• _What you need to do_
Line for line, return the data exactly, omitting all pictures.

• _Exercise input_
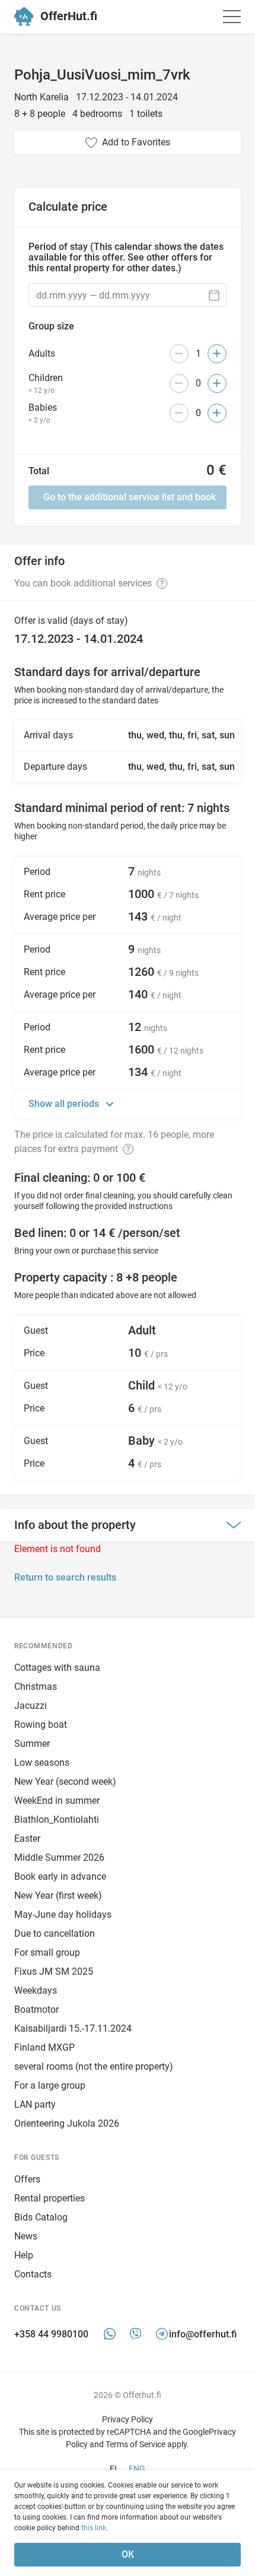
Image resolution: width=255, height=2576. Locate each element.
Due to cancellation (54, 1933)
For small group (47, 1952)
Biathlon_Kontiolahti (56, 1819)
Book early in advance (60, 1876)
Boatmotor (36, 2009)
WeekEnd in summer (57, 1800)
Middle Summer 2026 (59, 1857)
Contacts (33, 2274)
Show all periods (64, 1103)
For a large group (49, 2085)
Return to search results (65, 1577)
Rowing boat (40, 1724)
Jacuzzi (30, 1705)
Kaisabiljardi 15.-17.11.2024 (73, 2028)
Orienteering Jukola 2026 (66, 2123)
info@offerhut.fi (203, 2334)
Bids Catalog (41, 2217)
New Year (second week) (65, 1781)
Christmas (35, 1686)
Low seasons (41, 1762)
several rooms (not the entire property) (93, 2066)
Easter (27, 1838)
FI (113, 2468)
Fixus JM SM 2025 (53, 1971)
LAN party (35, 2104)
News (25, 2236)
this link (93, 2528)
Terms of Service (135, 2444)
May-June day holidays (62, 1914)
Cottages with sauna (57, 1667)
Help (23, 2255)
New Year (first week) (58, 1895)
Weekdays (35, 1990)
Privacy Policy (127, 2419)
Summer (32, 1743)
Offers (27, 2179)
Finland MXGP (44, 2047)
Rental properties (49, 2198)
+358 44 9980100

• _Your response_
Image resolution: width=255, height=2576. Locate each element.
Due to cancellation (54, 1933)
For small group (47, 1952)
Biathlon_Kontiolahti (56, 1819)
Book early in advance (60, 1876)
Boatmotor (36, 2009)
WeekEnd in summer (57, 1800)
Middle Summer 2026 (59, 1857)
Contacts (33, 2274)
Show all periods (64, 1103)
For a large group (49, 2085)
Return to search results (65, 1577)
Rowing boat (40, 1724)
Jacuzzi (30, 1705)
Kaisabiljardi 15.-17.11.2024 (73, 2028)
Orienteering Jukola 2026 (66, 2123)
info@offerhut.fi (203, 2334)
Bids Catalog (41, 2217)
New Year (second week) (65, 1781)
Christmas (35, 1686)
Low seasons (41, 1762)
several rooms (not the entire property) (93, 2066)
Easter (27, 1838)
FI (113, 2468)
Fixus JM SM 2025 (53, 1971)
LAN party (35, 2104)
News (25, 2236)
this link (93, 2528)
Terms of Service (135, 2444)
May-June day holidays (62, 1914)
Cottages with sauna (57, 1667)
Help (23, 2255)
New Year (first week) (58, 1895)
Weekdays (35, 1990)
Privacy Policy (127, 2419)
Summer (32, 1743)
Offers (27, 2179)
Finland MXGP (44, 2047)
Rental properties (49, 2198)
+358 44 9980100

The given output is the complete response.